The conversation centered on the question of why the world is more divided in the current response to Russia’s invasion compared to Iraqi’s invasion of Kuwait thirty years ago when they both involve the same basic principle of not forcefully changing borders. Participants discussed many possible reasons. President Joe Biden’s push to frame the conflict as democracy versus authoritarianism alienates much of the world. Russia’s veto at the UN Security Council and major power status have also complicated the international response. The United States’ invasion of Iraq in 2003 and the vaccine nationalism exhibited by the West to COVID-19 sowed discord with the Global South before Russia’s invasion. The Global South’s growing economic and political clout also warrants more influence on the international stage than thirty years ago. They rightly desire more influence in a world order that they perceive has primarily only served Western interests and values.
The lack of global solidarity is worrying. The ordering principle of territorial sovereignty could no longer be respected, and the international ambivalence over the invasion of Ukraine is a warning sign for an inability to act collectively to mitigate global challenges. One participant argued that upholding the sanctity of borders is in everyone’s interest, particularly smaller states. While several participants raised the West’s double standard for only caring about universal principles of sovereignty in Europe, others suggested that the West’s track record in previous conflicts was no excuse to react with ambivalence in this case. Several participants agreed that the only way to respond to the violation of these norms is to give enough support to Ukraine to ensure Russia loses. They argued the world should demonstrate that the invasion of sovereign territory and wars of aggression will not be tolerated.
Looking forward, participants expressed dismay for the future geopolitical order. Not only will there be more challenges than willing capacity, but uncertainty surrounds the future role of the United States after the 2024 presidential election.
Recommendations
- Civil society groups should play a larger role in establishing dialogue between the United States and China, the West and Russia, and the West and the Global South. A lack of communication and understanding leads to a trust deficit and adversarial mindset.
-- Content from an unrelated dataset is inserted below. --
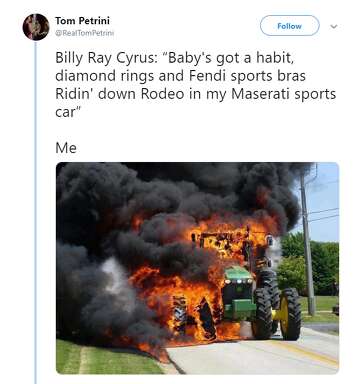Click the "Me" caption line

pyautogui.click(x=66, y=148)
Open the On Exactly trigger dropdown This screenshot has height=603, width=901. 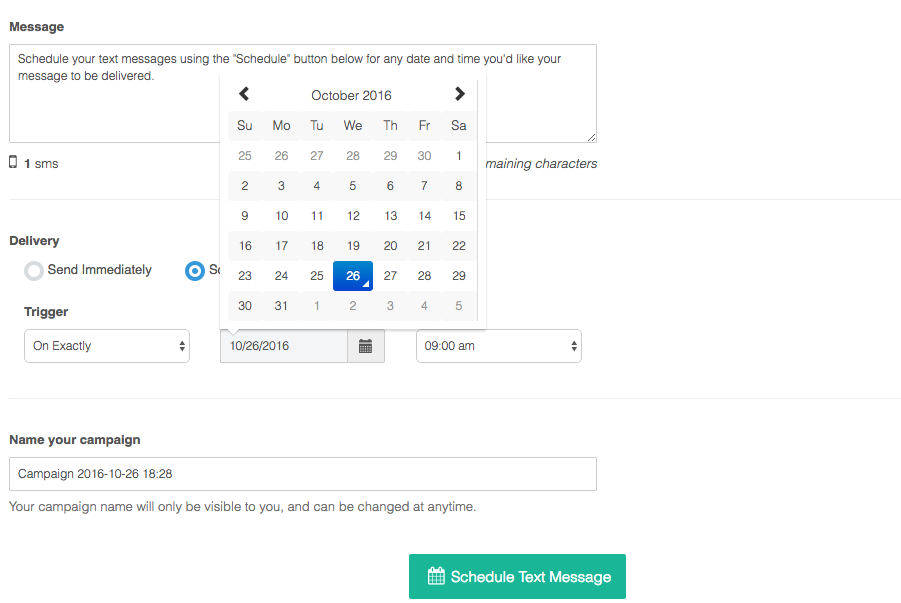tap(107, 346)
- National governments, international institutions, and regional organizations should explore more narrow and focused cooperative efforts where consensus exists. This includes working together on fishing rights, health cooperation, and natural disaster recovery to build trust between countries.
- Think tanks should continue to promote dialogue and a long-term outlook on foreign affairs to offset the radical foreign policy changes countries are experiencing in their leadership transitions and the tendency of political polarization to subordinate the foreign policy process.